Built atop the earlier location of the Temple, the Dome of the Rock was erected by the Muslim ruler Abd el-Malik in 688–691. Because of its situation on bedrock, the numerous earthquakes over the centuries have not caused significant damage to the structure (unlike its neighbor Al Aqsa mosque). This shrine was covered by a lead dome from 691 until it was replaced with a gold-colored covering in the early 1960s. Because of rust, the anodized aluminum cover was again replaced in 1993 with a gold covering.
Dome of the Rock
Aerial from East
Dome with Mount of Olives
The Mount of Olives overlooks the Temple Mount from the east and gives a picture of Jesus’s weeping over the city from the Mt. of Olives (Luke 19:41). From the Temple Mount, Jesus delivered the famous “7 Woes” against the Pharisees (Matt 23), probably pointing at tombs on the Mount of Olives in his discourse (v. 27). Jesus’s ascension probably took place some distance behind the tower of the Russian Orthodox Church.
View from Southwest
Sometimes referred to as the “Mosque of Omar,” actually the Dome of the Rock is neither. Omar built an earlier structure, but not the Dome of the Rock; additionally, this building is considered a shrine and not a mosque. Men pray instead at the Al Aqsa Mosque located 650 feet (200 m) to the south. Muslims believe that this is the place where Abraham nearly sacrificed his son Ishmael.
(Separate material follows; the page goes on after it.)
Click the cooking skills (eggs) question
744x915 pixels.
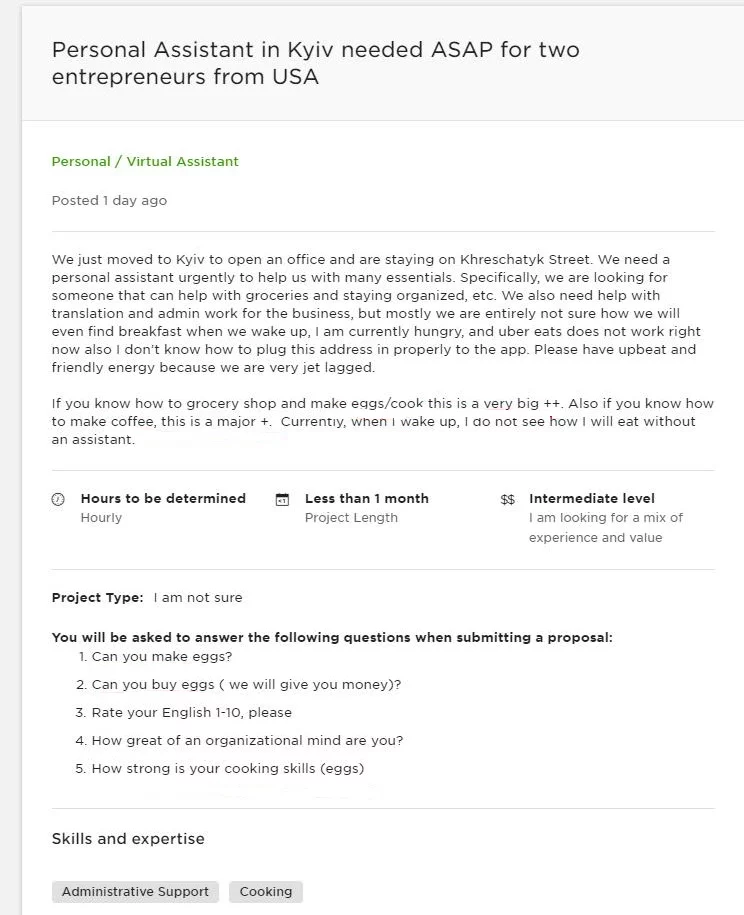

Inside the building in classical Arabic is inscribed, “O you People of the Book, overstep not bounds in your religion, and of God speak only the truth. The Messiah, Jesus, son of Mary, is only an apostle of God, and his Word which he conveyed unto Mary, and a Spirit proceeding from him. Believe therefore in God and his apostles, and say not Three. It will be better for you. God is only one God. Far be it from his glory that he should have a son.”
Al Aqsa Mosque
More important to the Muslims than the Dome of the Rock is Al Aqsa Mosque. Believing that this is the place referred to in the Koran as “al aqsa” (the furthermost), Muslims have sanctified this as the third most holy place in the Muslim world (after shrines in Mecca and Medina, both in Saudi Arabia). The original mosque was built in 715 but it has been destroyed numerous times by earthquakes.
Al Aqsa from north
The mosque witnessed a turbulent 20th century. King Abdullah of Jordan was assassinated in front of Al Aqsa in 1951. A deranged Australian tourist set fire to the mosque in 1969, destroying the beautiful 12th-century wooden pulpit. Controversy now rages over the building activity on a larger mosque constructed underneath this one.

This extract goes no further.